The chutzpah of Chanukah

There are 20 shopping days left until Chanukah. Break out the dreidels and funky (or traditional) chanukiyot because it’s almost time to party. Chanukah is good fun. I mean, who doesn’t love doughnuts? And the message of light overpowering darkness and the rise of the underdog is universally inspiring. 

After years of bingeing on latkes, I’ve had a Chanukah epiphany (oh — the irony of that expression). It’s taken me this long to click because I live in the southern hemisphere where we celebrate Chanukah in the tropical heat, often during summer vacation at the coast. My first white Chanukah was at age twenty. Everything that the mystics teach about how Chanukah is the one Jewish festival that occurs as the world gets colder and darker- was theoretical to me. 

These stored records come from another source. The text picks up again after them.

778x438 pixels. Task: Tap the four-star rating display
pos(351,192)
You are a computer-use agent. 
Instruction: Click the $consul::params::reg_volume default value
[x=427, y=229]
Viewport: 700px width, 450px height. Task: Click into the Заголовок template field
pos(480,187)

Ok, enough about why it took so long, let me get to what I realised.

One, you are meant to light the menorah after sunset. Two, Chanukah is the only Jewish holiday that starts after mid-month. Both of these facts highlight that Chanukah is a festival that waits for dark. Jews follow a lunar calendar because, like the Moon, our nation consistently waxes and wanes. 

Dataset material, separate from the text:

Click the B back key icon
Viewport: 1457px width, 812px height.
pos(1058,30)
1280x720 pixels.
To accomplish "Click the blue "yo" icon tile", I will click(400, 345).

Our major holidays either happen at Full Moon, like Pesach and Sukkot or in the waxing phase, like Rosh Hashanah, Yom Kippur and Shavuot. Even our minor holidays, like Tu Bishvat, Purim and Tu B’Av, are at full Moon. These dates mark bright times for us when our nation is on the up-and-up. 

Chanukah is the opposite; it begins when the Moon is fading. Chanukah teaches that, no matter how cold or dark our world is, we can transform it. 

Chanukah’s theme spills over into the entire month of Kislev, which becomes known as the month to transform darkness and adversity into light and opportunity. 

Nice in theory. 

So, does Chanukah suggest that we’re more powerful than G-d?

G-d’s original calendar had no Chanukah. He designed this time of the year to be cold and dark (at least in the northern hemisphere, where most Jews have lived for most of our history). What gives us the right to innovate a sparkling celebration at a time that G-d hadn’t designed for joy? 

A Roman nobleman once levelled a similar accusation at Rabbi Akivah. “If G-d designed the human body, how dare the Jews choose to modify it through circumcision?”

This may well be one of Judaism’s most lingering philosophical conundrums. If you believe that G-d is omnipotent, omniscient and omnipresent, how do you second guess His design or choices?

It’s a question we could level at Abraham, who challenged G-d’s choice to plan to destroy Sodom. We could ask the same of Moses, who threatened to quit his position when G-d suggested He might annihilate the Jews who had worshipped the Calf. This question reverberates across every rolling Tehillim-for-healing Whatsapp group. As people of faith, are we not meant to accept G-d’s decision, rather than pray for a different outcome? 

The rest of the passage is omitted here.